I get it, and thats not unfair. But totally not at all the intent. This is sometimes the issue when we are paraphrasing our thoughts as short comments. In hindsight, it would have been better if I had used quotes around that phrase/sentence.

This is why I so frequently find myself editing my comments – I generally end up adding extra clarification or emphasis…

Last edited 4 months ago by RecoveringNewsJunkie
Kabir
4 months ago

Nivedita commented on “Let Hindus decide”: “Liberal Pakistani is an oxymoron”.

This is a very broad (and very stupid generalization). I can name three people who are liberal under any definition. Dr. Pervez Hoodbhoy, Alia Amirali (Hoodbhoy’s daughter, she is associated with the Awami Workers Party, which is explicitly socialist) and Beena Sarwar (of “Aman ki Asha”)

Hoodbhoy has criticized Quaid-e-Azam and the Two Nation Theory. He’s not at all considered mainstream in Pakistan.

I would suggest that rather than issue such blanket statements, people should do a bit of basic research.

Kabir
4 months ago
Reply to  Kabir

All I’m saying is don’t generalize about 240 million people.

Someone who is a member of an explicitly socialist party is not liberal according to you? That’s quite a strange definition you are using.

Amirali mostly worked with the women among student, peasant or the slum dweller[8] communities and tried to give political voice to their invisible existence.[3] She has worked extensively for women’s participation in politics.

https://en.wikipedia.org/wiki/Alia_Amirali

Kabir
4 months ago
Reply to  Kabir

What is required to be a genuine Pakistani liberal according to you? (I’m genuinely asking not being snarky).

Is one required to denounce Islam entirely? Because if so, that’s an unreasonable criterion. For one thing, doing so can get you killed.

Kabir
4 months ago
Reply to  X.T.M

For me, liberalism basically boils down to respecting the rights of others to make their own decisions.

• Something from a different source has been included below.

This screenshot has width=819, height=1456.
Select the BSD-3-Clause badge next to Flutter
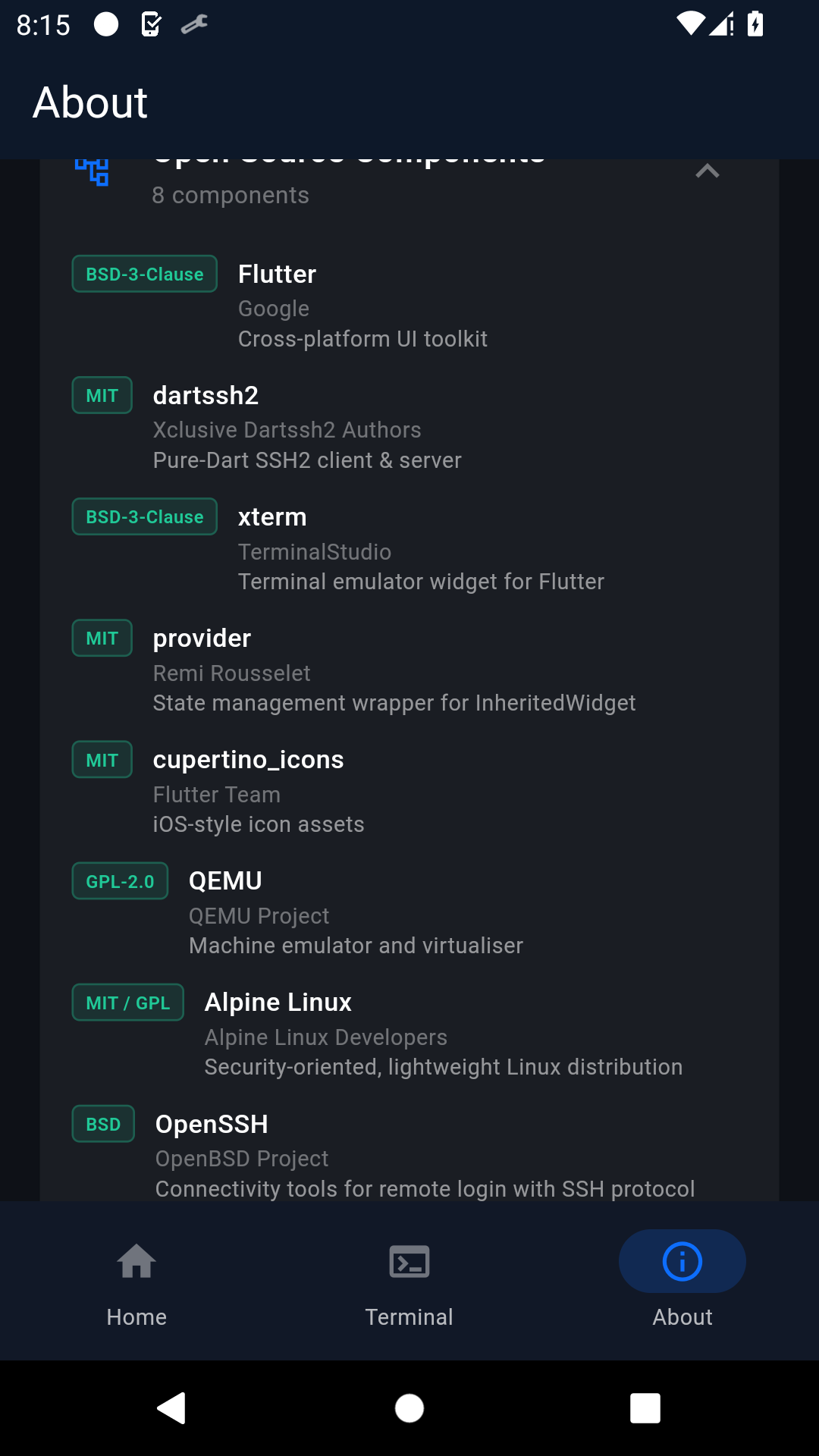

For example, women have the right to get abortions, gay people have the right to get married, trans people have the right to gender transition.

One doesn’t have to agree with other people’s choices but one has to accept that one cannot impose one’s own worldview on others.

Conservatives (in general) like to tell other people what to do. Islamic conservatives want women to dress a certain way etc. Hindu conservatives want to impose vegetarianism on people (for example). Evangelical Christians have their own set of issues.

Kabir
4 months ago
Reply to  Kabir

Expecting people to denounce their religions is unrealistic. By that standard, there are few genuine liberals anywhere. Is it just Islam you want people to denounce or do people have to denounce Christianity and Judaism as well?

I am a cultural Muslim not necessarily a religious one.

Daves
Daves
4 months ago
Reply to  Kabir

Faith is …complex. and its easier for non-muslims to acknowledge that Islam has a serious illiberalism problem.

Kabir
4 months ago
Reply to  Daves

Don’t most religions have serious illberalism problems?

Islamic fundamentalism is certainly a problem. Anyone who tries to literally apply a 7th century ideology in the 21st century is going to have problems. But we don’t need to throw the baby out with the bathwater.